Autonomous vehicles had to lose, and electric vehicles had to win.

It was unclear at the time who would take the checkered flag. In some ways, self-driving vehicles seemed to have momentum on their side, making huge strides since the first ones cautiously finished the DARPA Grand Challenge in 2007. Ten years later, apparently, everyone had a self-driving division.

Meanwhile, electric vehicles got off to a slow start. Early models could travel less than 100 miles per charge on batteries that cost about a third of the cost of the entire car. Tesla broke the mold in 2012 with the Model S, but its price was outside most of the US auto market. In 2017, the image had not changed much.

What a difference five years make.

Autonomous vehicles have largely stagnated while electric vehicles have taken the lead. Autonomous vehicles may have overcome many mundane driving scenarios, but they are still often blocked by other situations that human drivers encounter on a daily basis: pedestrians, inclement weather, construction zones.

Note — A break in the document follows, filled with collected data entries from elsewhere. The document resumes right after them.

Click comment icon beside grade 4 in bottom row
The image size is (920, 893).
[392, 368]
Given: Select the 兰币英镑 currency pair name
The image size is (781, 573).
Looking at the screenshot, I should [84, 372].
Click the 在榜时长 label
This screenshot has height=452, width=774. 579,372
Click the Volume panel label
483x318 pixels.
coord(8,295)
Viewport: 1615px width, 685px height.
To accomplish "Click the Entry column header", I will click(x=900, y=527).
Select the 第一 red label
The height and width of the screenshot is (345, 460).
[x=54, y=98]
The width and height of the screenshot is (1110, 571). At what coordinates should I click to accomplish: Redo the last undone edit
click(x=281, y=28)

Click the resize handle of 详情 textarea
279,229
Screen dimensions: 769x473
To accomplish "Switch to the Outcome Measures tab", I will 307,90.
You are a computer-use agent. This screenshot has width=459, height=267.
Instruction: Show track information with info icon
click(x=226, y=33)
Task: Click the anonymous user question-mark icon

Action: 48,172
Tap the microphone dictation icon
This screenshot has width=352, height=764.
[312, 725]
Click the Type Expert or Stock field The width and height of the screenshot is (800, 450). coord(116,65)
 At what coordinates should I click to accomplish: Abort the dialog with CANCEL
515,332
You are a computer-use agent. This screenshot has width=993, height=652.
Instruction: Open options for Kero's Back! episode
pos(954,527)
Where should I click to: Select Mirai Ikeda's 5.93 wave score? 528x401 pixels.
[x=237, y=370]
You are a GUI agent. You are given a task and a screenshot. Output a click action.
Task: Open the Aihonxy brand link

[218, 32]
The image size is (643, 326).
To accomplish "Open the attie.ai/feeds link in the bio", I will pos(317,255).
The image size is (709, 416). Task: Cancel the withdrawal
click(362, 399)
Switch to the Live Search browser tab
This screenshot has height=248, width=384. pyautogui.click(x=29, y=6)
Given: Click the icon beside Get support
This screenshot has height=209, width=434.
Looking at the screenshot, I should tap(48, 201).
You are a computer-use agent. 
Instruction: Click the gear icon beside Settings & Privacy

Yes, Waymo and Cruise operate taxi services that are open to the public, but they're only available in parts of Tempe and San Francisco, respectively, cities they've been mapping and testing for years. As anyone who drives in a different city knows, each metropolitan area has its own quirks. Making the leap to a new city won't be easy. Even former boosters like Lyft co-founder and chairman John Zimmer, who declared just six years ago that the majority of rides on the network would be self-driving today, now expect only 1% to 10% of future trips fall on this bill.

Electric vehicles, on the other hand, are on the rise. Battery prices have fallen from over $1,000 per kilowatt-hour in the early 2010s to just over $100. Investors are pumping money into battery startups and battery manufacturers are racing to build a global network of factories.

Although affordable electric vehicles remain rare, prices have come down since the introduction of the Model S and the number of models has increased significantly. Sales in Europe, China and the United States have increased, and the future looks even brighter following legislative and regulatory measures that make batteries the go-to power source for cars and light trucks .

These two tendencies quickly diverged.

Self-driving blunders are good news for the climate

Not quite ten years ago, two technologies were racing towards an invisible finish line. They weren't in competition with each other - adopting one didn't block the other. But to avoid catastrophic climatic consequences, the order of arrival mattered.

Autonomous vehicles had to lose, and electric vehicles had to win.

It was unclear at the time who would take the checkered flag. In some ways, self-driving vehicles seemed to have momentum on their side, making huge strides since the first ones cautiously finished the DARPA Grand Challenge in 2007. Ten years later, apparently, everyone had a self-driving division.

Meanwhile, electric vehicles got off to a slow start. Early models could travel less than 100 miles per charge on batteries that cost about a third of the cost of the entire car. Tesla broke the mold in 2012 with the Model S, but its price was outside most of the US auto market. In 2017, the image had not changed much.

What a difference five years make.

Autonomous vehicles have largely stagnated while electric vehicles have taken the lead. Autonomous vehicles may have overcome many mundane driving scenarios, but they are still often blocked by other situations that human drivers encounter on a daily basis: pedestrians, inclement weather, construction zones.

Yes, Waymo and Cruise operate taxi services that are open to the public, but they're only available in parts of Tempe and San Francisco, respectively, cities they've been mapping and testing for years. As anyone who drives in a different city knows, each metropolitan area has its own quirks. Making the leap to a new city won't be easy. Even former boosters like Lyft co-founder and chairman John Zimmer, who declared just six years ago that the majority of rides on the network would be self-driving today, now expect only 1% to 10% of future trips fall on this bill.

Electric vehicles, on the other hand, are on the rise. Battery prices have fallen from over $1,000 per kilowatt-hour in the early 2010s to just over $100. Investors are pumping money into battery startups and battery manufacturers are racing to build a global network of factories.

Although affordable electric vehicles remain rare, prices have come down since the introduction of the Model S and the number of models has increased significantly. Sales in Europe, China and the United States have increased, and the future looks even brighter following legislative and regulatory measures that make batteries the go-to power source for cars and light trucks .

These two tendencies quickly diverged.